Well, of course you can’t blame battle-toughened Miami cops for starting to panic when a 14-year-old black male–armed with a puppy, mind you–starts to look at them funny.

But the truth is that these so-called “dehumanizing stares” are really “humanizing” stares—stares that forced the cops to realize that they were not successful in terrorizing this kid, and that he was committing that ancient Southern offense of looking a white man in the eye.

We can’t help but remember the statutes against “reckless eyeballing”, under which, in 1951, Matt Ingram–a black tenant farmer in Yanceyville, North Carolina–was charged with assault with intent to rape a white girl, although he was 75 feet away from her at the time.

And in good conscience we will never forget Emmett Till, slaughtered for looking at—and, supposedly, whistling at—another white girl.  (Till’s torture and murder were heartily defended by feminist Susan Brownmiller, who said that the glance and (alleged) wolf-whistle was “a deliberate insult just short of physical assault, a last reminder to Carolyn Bryant that this black boy, Till, had in mind to possess her.”

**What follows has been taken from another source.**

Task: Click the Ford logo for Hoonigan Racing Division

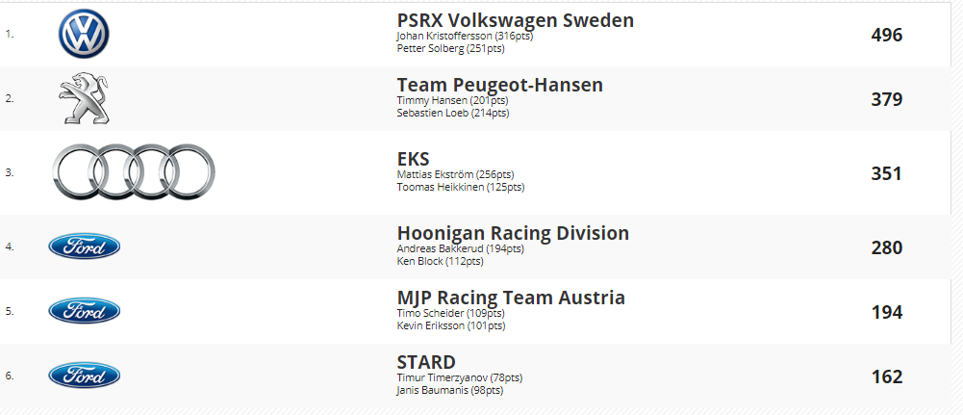Action: click(x=84, y=246)
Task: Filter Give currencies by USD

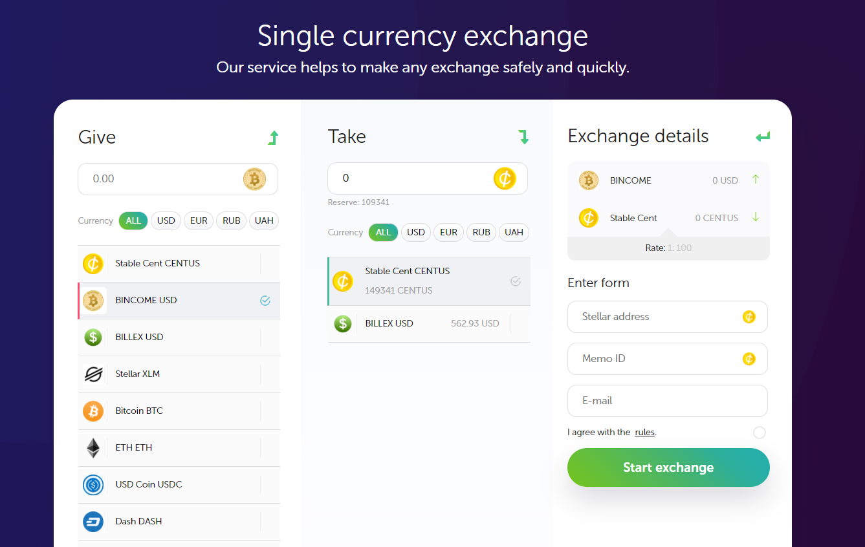Action: 166,220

Nice touch, eh, that “black boy?”

And to the ranks of  Miami cops,  wealthy New York gender-theorists, and rural racists we can of course add the name of George Zimmerman, the morbidly obese Chaz Bono-lookalike who killed Trayvon Martin because—according to transcripts of the Mommy-I’m-scared call he made to police—“He was just staring…looking at the houses…now he’s staring at me!”

Readers with more stomach than me for literary theory will no doubt be familiar with the academic racket centered around the concept of “the male gaze.”  Once I  struggled in good faith to understand it, but then my ADD kicked in and I went outside to play catch with my daughter instead.  So I don’t have any intellectual framework for this rage I feel today, sensing that for all the distance we’ve supposedly travelled, we remain stuck on Square One in America—a ragged patch of ground defended by certain cops, certain feminists, and vigilantes of all stripes against That Crime That Goes By Many Names….a powerless black man looking at white folks.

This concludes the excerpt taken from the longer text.